Create dataframe in Pandas

One of the simple modes to create dataframe in Python, pandas is to create it from a dictionary. Below example create a dataframe from dictionary.

import pandas as pd

dict1 = {

    'Ford': [120, 230, 120, 431],

    'Renault': [320, 233, 547, 622],

    'Audi': [230, 123, 457, 232],

    'Toyota': [230, 123, 457, 232],

    'Opel': [230, 123, 457, 232]

}

print(dict1.keys())

print("Ford key is:", end=' ')

print(dict1['Ford'])

sells = pd.DataFrame(dict1) # create sells dataframe from 'dict1' dictionary

print('DataFrame is:')

print(sells)


#output:

dict_keys(['Ford', 'Renault', 'Audi', 'Toyota', 'Opel'])

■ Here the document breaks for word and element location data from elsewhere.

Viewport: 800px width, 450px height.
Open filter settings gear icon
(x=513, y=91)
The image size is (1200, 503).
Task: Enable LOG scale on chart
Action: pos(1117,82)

Ford key is: [120, 230, 120, 431]

DataFrame is:

   Ford  Renault  Audi  Toyota  Opel

0   120      320   230     230   230

1   230      233   123     123   123

2   120      547   457     457   457

3   431      622   232     232   232

Comments about above code: "dict1" dictionary contain situation with car sales for a machine dealer, for first 4 month of the year.

Dictionary keys are 'Ford', 'Renault' 'Audi' 'Toyota' 'Opel'.

Dictionary values are lists, means for 'Ford' key value is list [120, 230, 120, 431].

Recalling from dictionaries theory print(dict1.keys()), which will show: 

dict_keys(['Ford', 'Renault', 'Audi', 'Toyota', 'Opel'])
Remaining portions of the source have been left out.